Mike Thompson believes the UK government must be persuaded to renew its interest in CCS. He said CCS will be vital to its current decarbonisation strategy, and a new approach will be needed to deploy the technology.
Thompson said that splitting the cost of the problem between companies that capture, and those that can evacuate and store CO¬2 should be the new strategy. The programme for transportation and storage must be government led, as infrastructure changes of that magnitude will not happen naturally within industry.
He said, “There should be a single body to deal with the transport and storage risk. And create the opportunity for those running industrial facilities in capturing CO2, to pay a fee to have it taken away without having to manage the rest of the process.”
According to Thompson, a working model defining the scale of the problem, government investments to help build and run the required infrastructure, and a plan for future privatisation could be implemented by 2050, if the new strategy idea can passed for a revised edition of the fifth carbon budget, which is set to begin in 2028.
Ward warned that delaying CCS for up two years could increase the overall cost by £1–2bn. He said saving £1bn this year is likely to increase the overall cost in CCS if it is revived, which he believes is likely to happen before 2020 due to the lack of other reduction strategies.

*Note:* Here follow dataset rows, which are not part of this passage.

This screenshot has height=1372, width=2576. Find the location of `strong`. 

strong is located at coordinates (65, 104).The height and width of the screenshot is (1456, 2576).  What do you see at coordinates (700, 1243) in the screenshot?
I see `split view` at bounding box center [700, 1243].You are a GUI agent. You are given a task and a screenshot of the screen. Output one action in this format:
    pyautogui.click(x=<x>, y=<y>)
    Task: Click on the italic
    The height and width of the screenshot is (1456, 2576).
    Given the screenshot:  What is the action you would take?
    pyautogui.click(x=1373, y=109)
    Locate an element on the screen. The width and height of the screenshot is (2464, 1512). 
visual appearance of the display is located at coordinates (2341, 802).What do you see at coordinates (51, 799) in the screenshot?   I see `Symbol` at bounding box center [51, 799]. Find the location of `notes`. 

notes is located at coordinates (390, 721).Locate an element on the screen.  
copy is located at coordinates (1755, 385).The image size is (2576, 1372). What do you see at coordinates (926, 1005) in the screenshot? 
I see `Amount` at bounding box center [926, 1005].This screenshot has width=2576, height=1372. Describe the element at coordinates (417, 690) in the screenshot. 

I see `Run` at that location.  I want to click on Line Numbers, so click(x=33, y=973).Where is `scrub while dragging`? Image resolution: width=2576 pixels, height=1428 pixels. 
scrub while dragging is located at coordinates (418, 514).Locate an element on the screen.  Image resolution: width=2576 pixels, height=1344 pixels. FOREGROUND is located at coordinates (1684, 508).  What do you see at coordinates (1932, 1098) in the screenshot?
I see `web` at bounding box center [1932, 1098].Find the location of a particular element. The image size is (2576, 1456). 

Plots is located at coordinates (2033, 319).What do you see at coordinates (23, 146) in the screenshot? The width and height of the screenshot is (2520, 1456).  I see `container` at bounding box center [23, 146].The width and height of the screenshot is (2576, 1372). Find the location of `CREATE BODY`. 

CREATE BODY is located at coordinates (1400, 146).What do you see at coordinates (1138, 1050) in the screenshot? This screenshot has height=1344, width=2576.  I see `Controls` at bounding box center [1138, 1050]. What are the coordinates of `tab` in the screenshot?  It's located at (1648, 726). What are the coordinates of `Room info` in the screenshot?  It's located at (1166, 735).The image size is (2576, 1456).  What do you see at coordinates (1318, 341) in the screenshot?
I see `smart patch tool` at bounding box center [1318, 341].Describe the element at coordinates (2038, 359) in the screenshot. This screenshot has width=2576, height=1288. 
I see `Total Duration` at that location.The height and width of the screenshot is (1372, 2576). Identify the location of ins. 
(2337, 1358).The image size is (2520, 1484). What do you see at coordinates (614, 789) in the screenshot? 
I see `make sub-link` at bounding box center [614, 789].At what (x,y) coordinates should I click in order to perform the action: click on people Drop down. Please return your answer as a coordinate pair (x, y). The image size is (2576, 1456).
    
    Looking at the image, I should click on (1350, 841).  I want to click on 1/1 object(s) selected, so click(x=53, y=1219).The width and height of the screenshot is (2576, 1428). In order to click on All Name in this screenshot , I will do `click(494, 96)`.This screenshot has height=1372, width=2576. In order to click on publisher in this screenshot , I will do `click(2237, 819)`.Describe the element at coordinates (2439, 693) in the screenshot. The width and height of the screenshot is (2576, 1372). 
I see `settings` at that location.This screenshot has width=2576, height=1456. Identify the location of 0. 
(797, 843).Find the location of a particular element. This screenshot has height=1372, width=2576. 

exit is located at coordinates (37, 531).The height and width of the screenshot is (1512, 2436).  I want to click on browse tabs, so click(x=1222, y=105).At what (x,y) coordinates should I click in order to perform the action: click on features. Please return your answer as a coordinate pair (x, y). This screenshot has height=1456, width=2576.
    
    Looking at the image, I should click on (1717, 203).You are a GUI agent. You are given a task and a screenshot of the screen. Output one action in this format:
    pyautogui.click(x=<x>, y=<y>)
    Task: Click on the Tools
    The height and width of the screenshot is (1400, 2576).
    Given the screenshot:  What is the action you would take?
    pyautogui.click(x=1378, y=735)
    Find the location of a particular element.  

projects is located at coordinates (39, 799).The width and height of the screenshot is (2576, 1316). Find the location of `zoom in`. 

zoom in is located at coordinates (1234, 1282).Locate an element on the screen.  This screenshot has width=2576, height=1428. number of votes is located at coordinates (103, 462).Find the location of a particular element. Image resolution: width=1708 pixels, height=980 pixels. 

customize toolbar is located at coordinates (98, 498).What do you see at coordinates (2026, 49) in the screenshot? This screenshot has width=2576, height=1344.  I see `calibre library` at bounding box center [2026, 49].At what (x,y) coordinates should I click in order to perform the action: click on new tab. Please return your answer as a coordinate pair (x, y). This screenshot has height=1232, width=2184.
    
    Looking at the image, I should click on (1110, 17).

Ward said one of the main roadblocks for CCS to overcome is governments, and other funding sources are failing to invest because they believe CCS requires more R&D to become a widely-used technology. Ward believes that CCS technology is viable in its current state, and said any recommendations for more R&D on the technology would be a “distraction”.
He said that the competition model used by the UK government was not the best strategy. He would have liked to have seen a collaborative model. “The parties that still want to be in CCS are not allowed to work together. The forcing of competition didn’t achieve the goal. The people who won were the people that didn’t participate.”
Taking questions from the audience, the panel was asked how CCS would be affected by potentially voting to leave the EU. Davey believes the UK must remain in the EU if CCS is to be revived, otherwise it would be unable to access CCS projects developing in other member countries as easily.
Davey also believes that EU initiatives to fund CCS demonstrators in Poland will help strengthen the case for CCS across the EU. He said political motivations in Poland are centred on mining operations. Demonstrating how CCS can reduce mining emissions can keep 90,000 miners in work longer, and would persuade other member states to follow suit.
When asked why the government pulled the funding four weeks before the preliminary evidence was available from the first stage of the competition, Maitland said, “It was an economic and opportunistic decision that would not have been affected by any evidence.”